The decision by the central bank, which also said it would stop reinvesting cash from maturing debt in its €3.2tn (£2.8tn) euro Asset Purchase Programme from July, was in line with analysts’ expectations. Although, policymakers had been split in the run up to the meeting between a 25 basis point and a 50 basis point rise.
However, the rate rise was less than the previous increases, representing a slowing in the ECB’s programme of hikes.
“Overall, the incoming information broadly supports the assessment of the medium-term inflation outlook that we formed at our previous meeting. Headline inflation has declined over recent months, but underlying price pressures remain strong. At the same time, our past rate increases are being transmitted forcefully to euro area financing and monetary conditions, while the lags and strength of transmission to the real economy remain uncertain,” Lagarde also noted.
The announcement comes after inflation figures were released earlier this week showing an increase in the headline rate to 7% for April. However, core inflation – which excludes food, fuel, tobacco and alcohol – slowed to 5.6% from 5.7%.
End of tightening cycle?
The move follows a similar increase by the US Federal Reserve on Wednesday after it raised its federal funds rate by 25 basis points, marking the 10th increase in borrowing costs since March 2022 – and the highest level since September 2007.

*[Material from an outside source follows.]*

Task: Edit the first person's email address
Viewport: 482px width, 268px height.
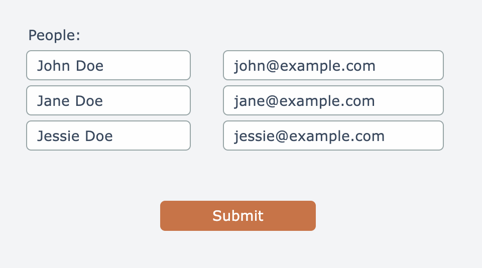Action: tap(333, 65)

However, the Fed hinted that the tightening cycle may be at an end.
Laith Khalaf, head of investment analysis at AJ Bell, commented: “As ever, when it comes to central bankers, it’s best to watch their feet rather than their eyes, as they are practiced in the art of selling a dummy. There are however reasons to believe that in the US, rate hikes could be over for the time being.
“The turmoil in the banking sector has been a game-changer, with tightening credit conditions expected to do a lot of the heavy lifting when it comes to cooling the US economy, relieving the central bank of this task. Inflation is falling back and some froth has been blown off the labour market too, so expectations are now building for rate cuts later in the year.”
Khalaf further noted that current market pricing suggests there could be three rate cuts by the end of 2023 in the US.
“That seems out of kilter with the forecast of Federal Reserve policy makers, which are pointing to cuts in 2024, but not before. Whatever the precise timing, it seems likely we are now turning towards a new phase in the cycle where markets are on high alert for signs of rate cuts, rather than just a pause in rate hikes.”